Reducing volatility makes sense, but what about returns?

One of the advantages of less liquid alternatives such as private markets is that they offer a return premium partly because they have less liquidity. Clients with a longer-term time horizon can take advantage of this illiquidity premium by getting exposure to funds that are available for redemption on a quarterly basis, such as hedge funds and core private real estate.

The example of private markets

Investors might also consider private markets—such as opportunistic real estate, private debt, or private infrastructure, among others—that typically have a fund life of approximately 10 years. Critics may lament this inherent illiquidity, but this feature also serves as a strength. Longer-term investments have historically outperformed broader public markets.1  The premium varies by asset class, but historically, private equity, for example, has delivered returns of 400-600 basis points over public equity markets.

Chart showing how private capital has fared against other asset classes over time

Source: Russell Investments. Data from Cambridge Associates Private Fund Performance Benchmark Calculator, Wilshire 500 Total Market Index and BAML U.S. High Yield Total Return Index. Indexes are unmanaged and cannot be invested in directly. Indexes are unmanaged and cannot be invested in directly. For illustrative purposes only. Past peformance is no guarantee of  future results. Data as 31 December 2017.

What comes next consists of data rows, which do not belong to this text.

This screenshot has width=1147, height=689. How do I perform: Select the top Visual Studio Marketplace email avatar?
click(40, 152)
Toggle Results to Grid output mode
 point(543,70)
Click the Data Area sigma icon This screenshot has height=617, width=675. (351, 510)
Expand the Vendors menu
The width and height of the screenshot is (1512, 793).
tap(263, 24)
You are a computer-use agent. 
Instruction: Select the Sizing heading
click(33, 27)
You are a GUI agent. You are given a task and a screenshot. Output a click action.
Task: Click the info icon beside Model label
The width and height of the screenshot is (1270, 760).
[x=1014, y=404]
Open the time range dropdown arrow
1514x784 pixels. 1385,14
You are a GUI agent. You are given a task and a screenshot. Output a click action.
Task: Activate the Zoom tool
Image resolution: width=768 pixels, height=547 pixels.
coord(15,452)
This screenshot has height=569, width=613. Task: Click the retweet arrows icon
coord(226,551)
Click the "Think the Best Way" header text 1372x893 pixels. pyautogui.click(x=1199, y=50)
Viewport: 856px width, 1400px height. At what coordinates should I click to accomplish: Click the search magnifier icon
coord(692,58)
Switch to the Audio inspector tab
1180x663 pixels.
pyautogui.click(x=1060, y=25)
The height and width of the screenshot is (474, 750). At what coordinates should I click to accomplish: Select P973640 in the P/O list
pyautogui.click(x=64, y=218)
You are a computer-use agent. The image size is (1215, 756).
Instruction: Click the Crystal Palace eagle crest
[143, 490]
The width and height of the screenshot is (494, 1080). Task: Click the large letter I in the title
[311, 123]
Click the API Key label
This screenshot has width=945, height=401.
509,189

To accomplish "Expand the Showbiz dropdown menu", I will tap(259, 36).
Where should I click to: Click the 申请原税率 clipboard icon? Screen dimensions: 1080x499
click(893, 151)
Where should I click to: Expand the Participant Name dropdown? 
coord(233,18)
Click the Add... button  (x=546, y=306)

We often see gaps in client portfolios, where they are missing out on exposure to private markets, and we typically recommend filling this gap, for a number of reasons:

  • Portfolios can have allocations to assets that are relatively oriented toward generating either income or growth.
  • Private markets can provide exposure to differentiated and attractive investment opportunities with asymmetric return profiles, for which there is no passive alternative.
  • We believe access to less researched, less efficient markets can generate excess returns, with reduced volatility relative to traditional, more liquid markets.


The bottom line

In a market environment where volatility has increased and forward-return expectations are low, we believe it’s prudent to look to alternative investments for both potential diversification benefits and the potential for enhancing returns. Of course, these are key advantages. But alts take expertise and like everything there is timing risk when entering a new strategy or asset class. We believe they work best as part of a total-portfolio approach—as a powerful set of tools to help seek upside and help to manage risk.

 

1 Based on a growth of a dollar calculation for 10 and 20 years, using quarterly returns from Thomson Reuters for Private Equity and the following indexes to represent each asset class: S&P 500® Index, Bloomberg Barclays U.S. Aggregate Bond Index, NCREIF Property Index, NCREIF Open-End Diversified Core Index (ODCE), and FTSE/EPRA NAREIT Developed Markets Real Estate Index.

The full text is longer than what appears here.